A. The administrative cost of providing this additional service will be paid by the policyholder and deducted from monthly payments. This fee is currently $20 per month. The amount is set when the LTCSO application is approved and remains fixed for 50 months or until death, if earlier.
Q. If eligible and receiving LTCSO payments, do I still have to pay premiums?
A. Once a LTCSO application has been approved, all subsequent premiums for those amounts converted to the LTCSO are terminated by AAFMAA. For any amounts not converted to LTCSO there will continue to be premiums charged or remaining amounts may be converted to Reduced Paid Up or any of the many alternatives available to any policy.
Q. If I am eligible and receiving LTCSO payments, can I reinstate the insurance coverage?
A. The application for and subsequent approval of a LTCSO will be considered irrevocable except that an owner may elect to discontinue the option and reinstate insurance benefits as a Reduced Paid Up benefit plan if, and ONLY if, the annual recertification fails to comply with IRS code. Under this condition, the death benefit would be re-established at a level supported by the remaining value of the LTCSO at the time it is discontinued. However, once discontinued, there will be no option to reinstate a subsequent LTCSO election of that insurance policy.
Q. Are there any tax implications of a LTCSO?
A. The LTCSO is considered a qualified accelerated death benefit (living benefit) under IRS regulations. As such, the net amount of the death benefit is excluded from gross income and, as long as the total annual payments do not exceed IRS guidelines, is not generally subject to Federal or State income tax. AAFMAA will provide an IRS From 1099-LTC each year summarizing the distribution. If an irrevocable trust is to be the plan owner, a tax advisor should be consulted prior to exercising this option.
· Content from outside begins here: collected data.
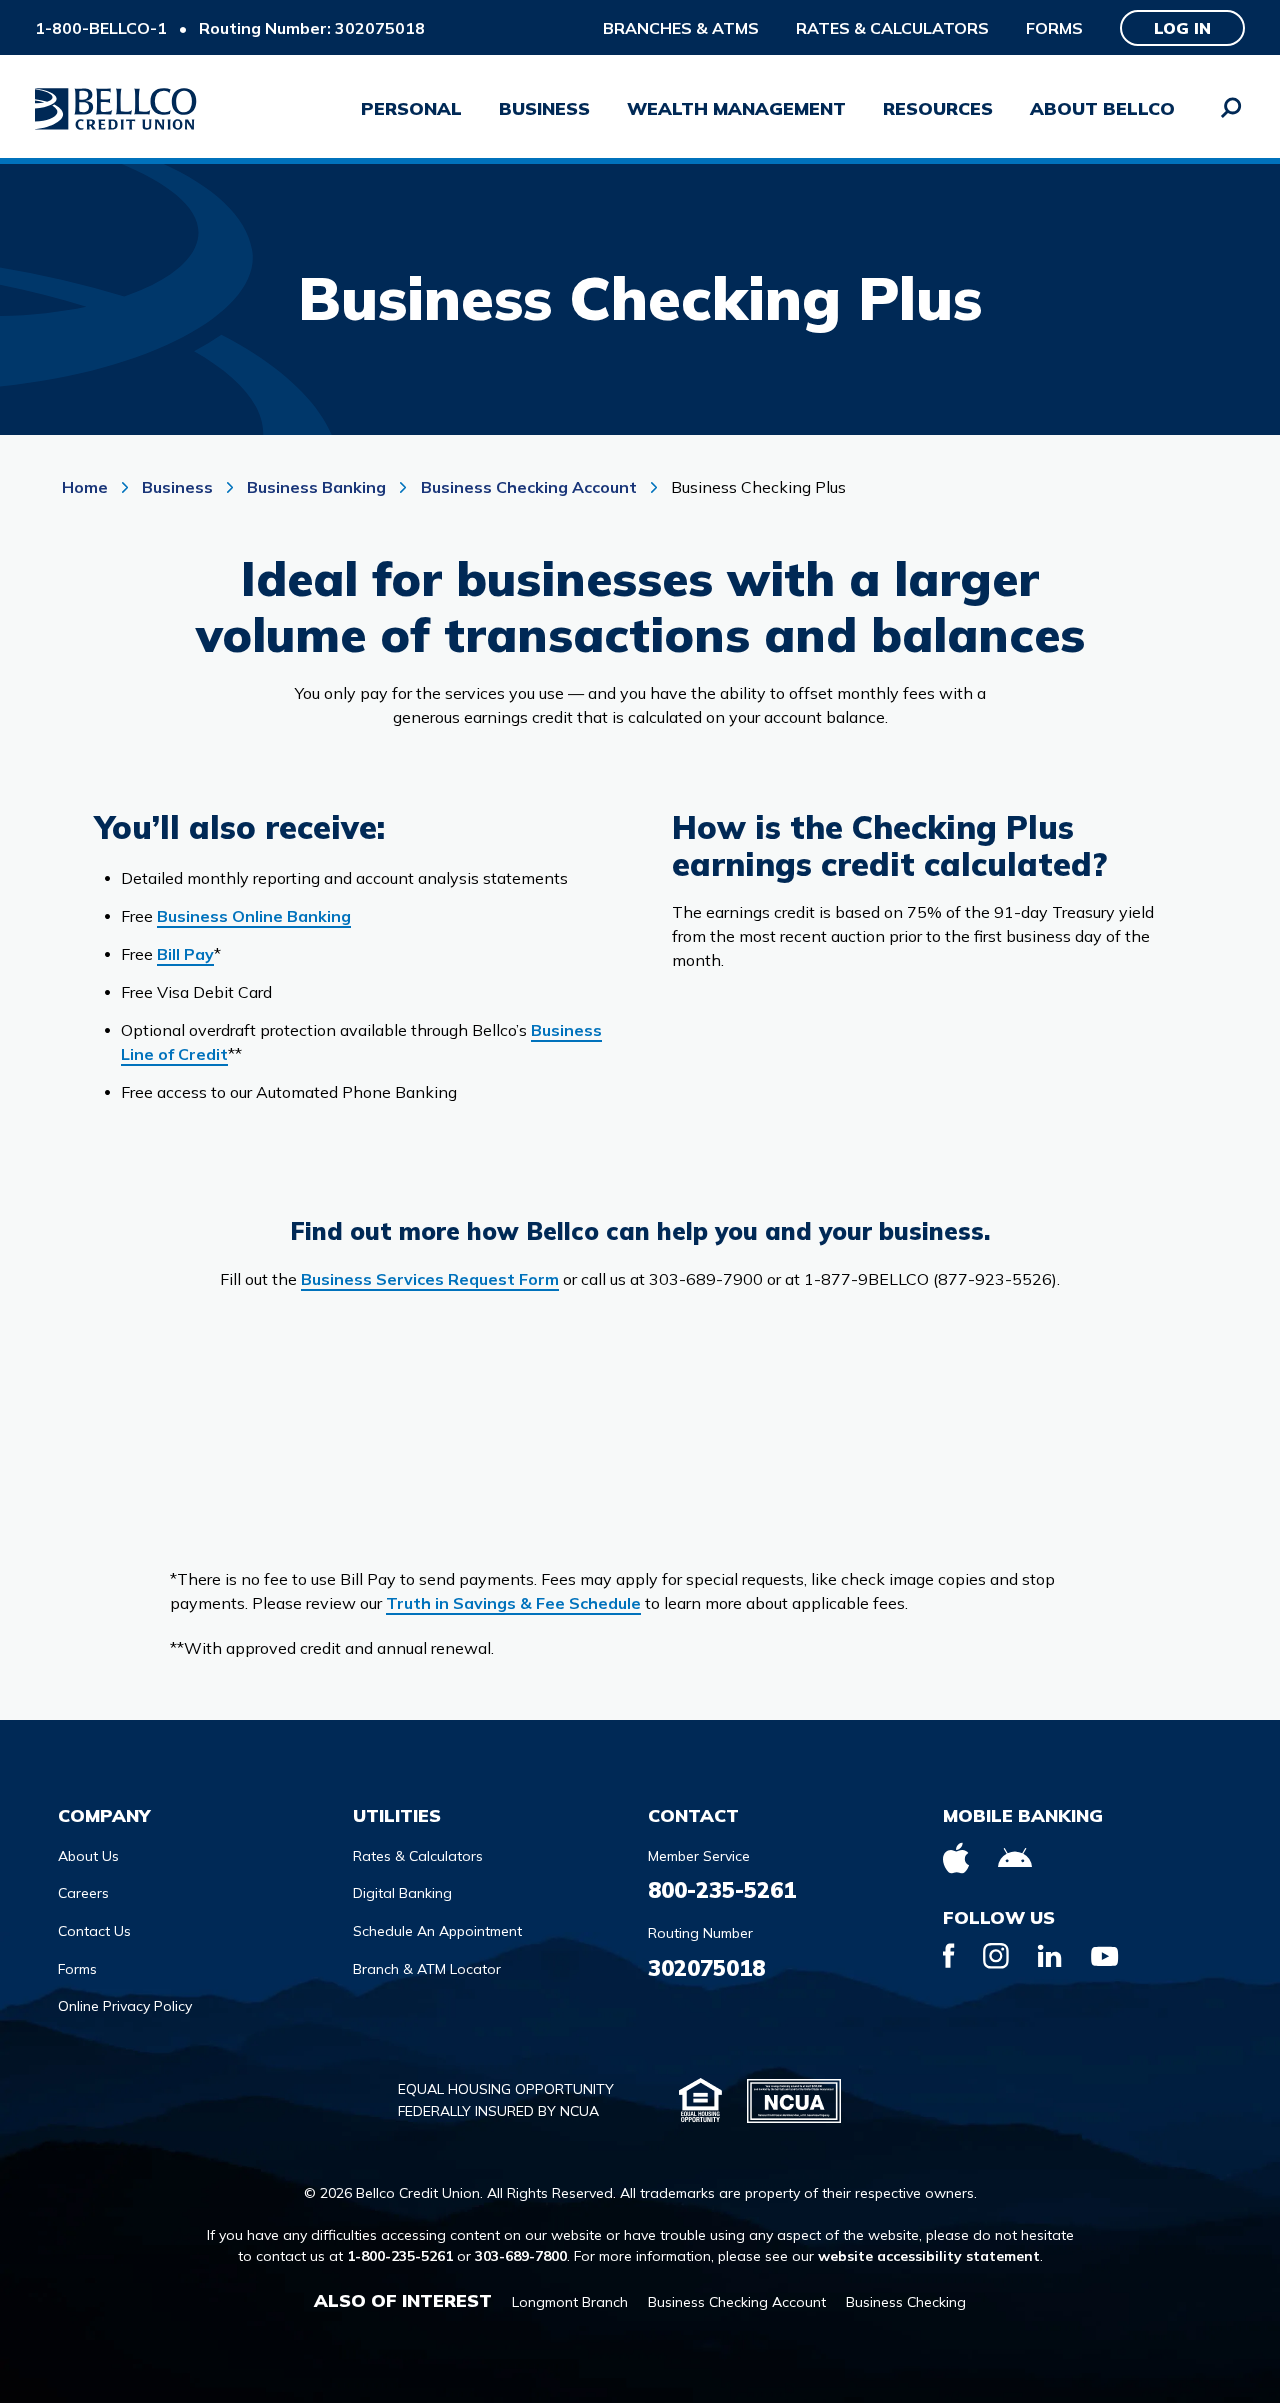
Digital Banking (402, 1893)
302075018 (706, 1968)
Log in (1182, 28)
Q. How can I apply for the LTCSO?
A. An application is available from AAFMAA?s Policy Services Department. An attending physician?s certification will be required. If an owner is unable to complete the application because of illness or disability, the application may be completed for the owner by a designated guardian or Attorney-in-Fact.
Q. Will my beneficiaries still receive AAFMAA Survivor Assistance Services at my death, even though I have elected the LTCSO?
A. Yes, services will remain intact for AAFMAA members even though insurance benefits may have been exhausted by election of the LTCSO. AAFMAA membership continues during the payout period.